→ **FRAGMENTO DE REFERENCIA**:
******

El Papa León XIII estableció con autoridad lo que es la democracia cristiana en su encíclica "Graves de communi", donde se declara que es lo mismo que "acción católica popular". Esta definición es ciertamente intensiva, de modo que no todo lo que hacen los católicos, entre el pueblo o para el pueblo, puede denominarse técnicamente democracia cristiana o acción católica popular. En esta definición, acción significa un movimiento organizado con un programa definido para hacer frente a los problemas urgentes que se le presentan. Popular hace referencia al pueblo, no como nación o conjunto colectivo, sino como cuarto poder: la plebs, los tenuiores y los tenuissimi de la antigüedad clásica. Por último, católico (y por lo tanto cristiano de principio a fin) significa que esta acción organizada a favor del pueblo (plebs) es obra de los católicos como tales. La acción popular católica, por tanto, significa que el ámbito trazado para la actividad de la organización es el bienestar de las personas; y que el movimiento avanza a lo largo de líneas católicas, bajo la dirección de líderes católicos.

Dicho esto, es fácil comprender que la existencia de la democracia cristiana no es cosa de ayer. En la naturaleza misma del cristianismo, en el espíritu de la Iglesia, en la misión del clero (cf. Benigni, Storia sociale della Chiesa, Milán, 1907, I) reside el germen de la acción católica popular técnicamente llamada; en otras palabras, de la democracia cristiana. Por tanto, tan pronto como las circunstancias políticas y sociales lo permitieron, la Iglesia puso su mano en esta obra y ha continuado sin interrupción su acción tradicional a favor del pueblo. Para probar esto, no es necesario distorsionar los hechos de la historia. Incluso si excluimos la maravillosa organización económica de la Iglesia de los primeros tres siglos (ver la última parte de la "Storia" antes mencionada), es cierto que desde la época de Constantino la Iglesia comenzó la obra práctica de la democracia cristiana, cuando el clero mostró su celo por establecer hospicios para huérfanos, ancianos, enfermos y viajeros.

En un período de hambruna Constantino eligió a los obispos en lugar de a los funcionarios civiles para distribuir maíz entre un pueblo hambriento, y así mostró su aprecio por la democracia cristiana. Juliano el Apóstata mostró una percepción aún más clara cuando en su famosa carta al sumo sacerdote pagano de Galacia lo instó enérgicamente a amonestar al sacerdocio pagano de que debían rivalizar con el clero cristiano en este campo del trabajo popular. Pero cuando la caída del Imperio de Occidente bajo el impacto de la invasión bárbara llevó a la civilización al borde de la ruina y sacudió los cimientos mismos del bienestar del pueblo; cuando se hizo necesario reconstruir laboriosamente la cultura neorromana de Occidente a partir de los restos que escaparon de la catástrofe y la materia prima de las razas escasamente civilizadas, entonces resplandeció con su luz real la verdadera democracia cristiana de la Iglesia Católica.

******

→ **ENUNCIADO DE LA TAREA**:
Indique si cada una de las siguientes afirmaciones concuerda con el texto anterior sobre la democracia cristiana. Responda sí o no y cite literalmente las palabras del texto que lo determinan.
1. En su encíclica, León XIII identifica la democracia cristiana con la acción católica popular.
2. Todo lo que hacen los católicos para el pueblo puede denominarse técnicamente democracia cristiana.
3. Durante una hambruna, Constantino confió el reparto de maíz a los funcionarios civiles.

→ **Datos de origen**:
******

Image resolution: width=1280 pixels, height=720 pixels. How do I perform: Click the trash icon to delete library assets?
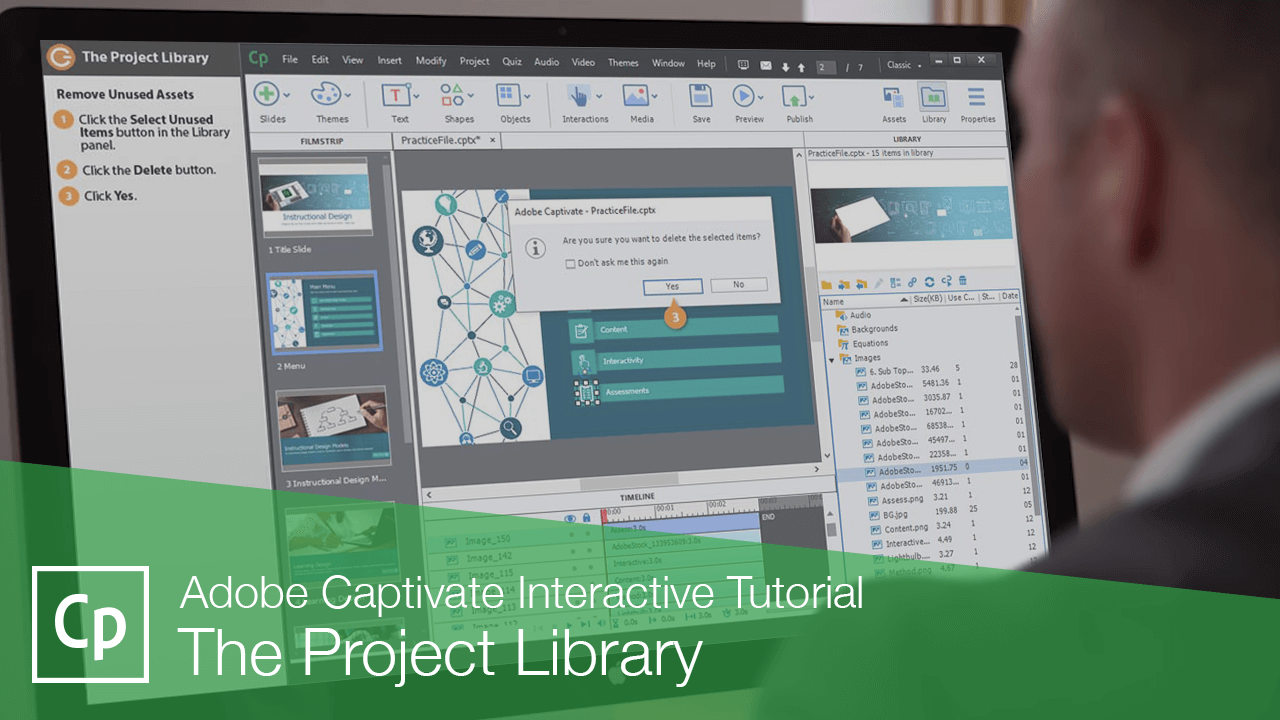(x=962, y=282)
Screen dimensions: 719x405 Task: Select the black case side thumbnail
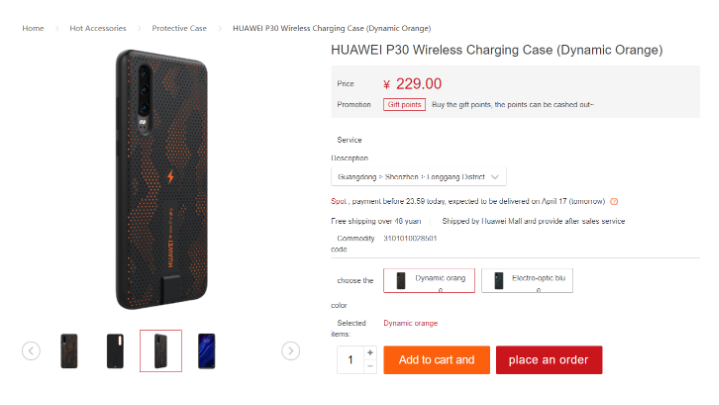click(x=115, y=351)
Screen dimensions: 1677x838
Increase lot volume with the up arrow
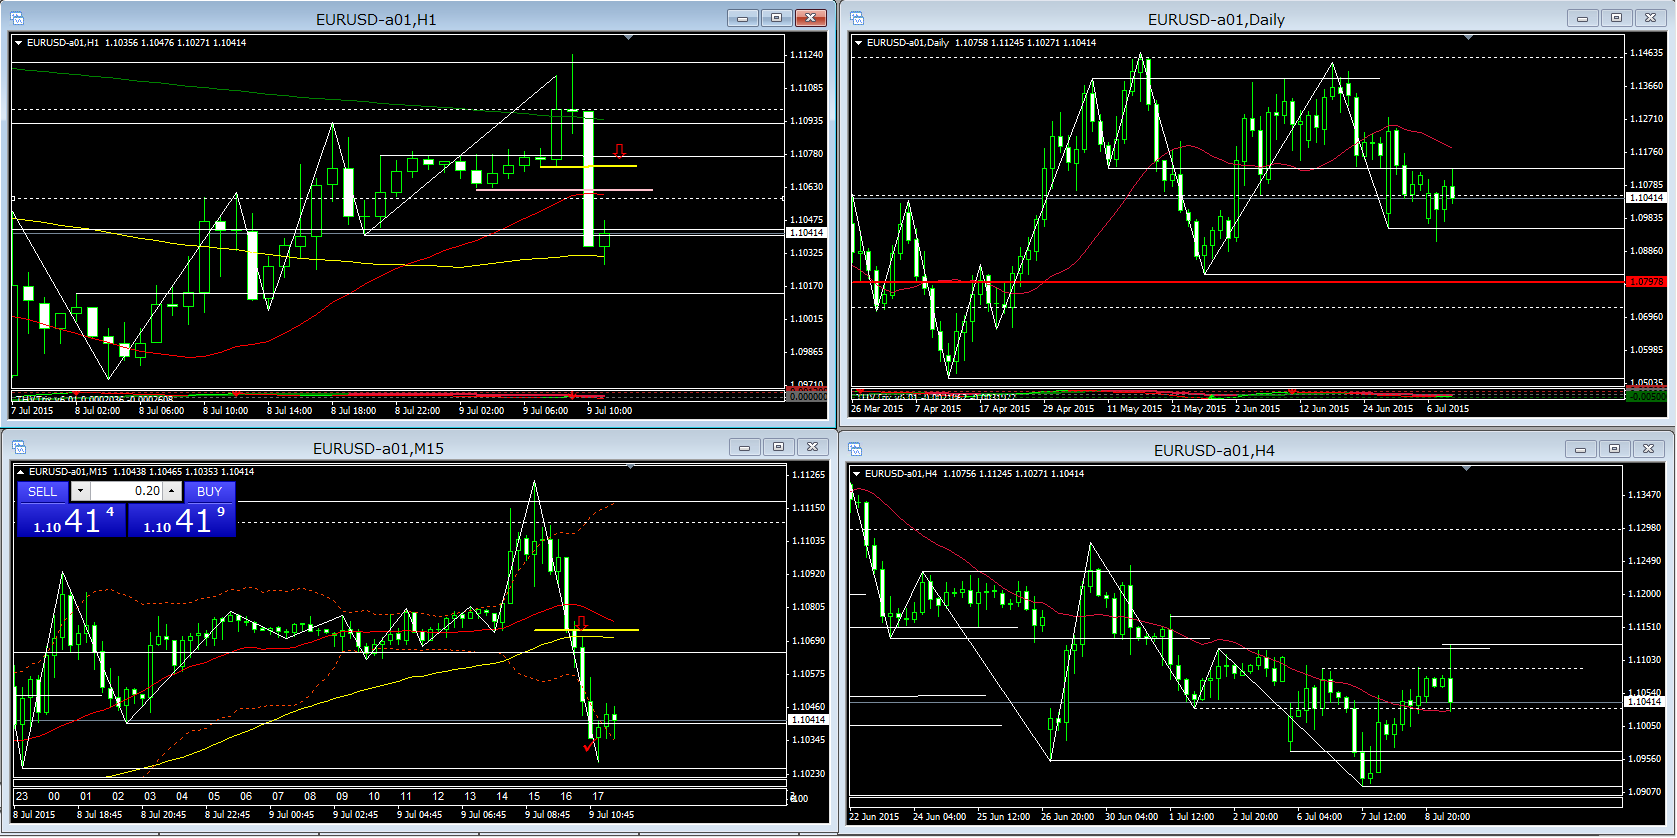[x=172, y=491]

******

→ **RESPUESTA COMPLETA**:
1. Sí: «se declara que es lo mismo que "acción católica popular"».
2. No: «no todo lo que hacen los católicos, entre el pueblo o para el pueblo, puede denominarse técnicamente democracia cristiana o acción católica popular».
3. No: «Constantino eligió a los obispos en lugar de a los funcionarios civiles para distribuir maíz».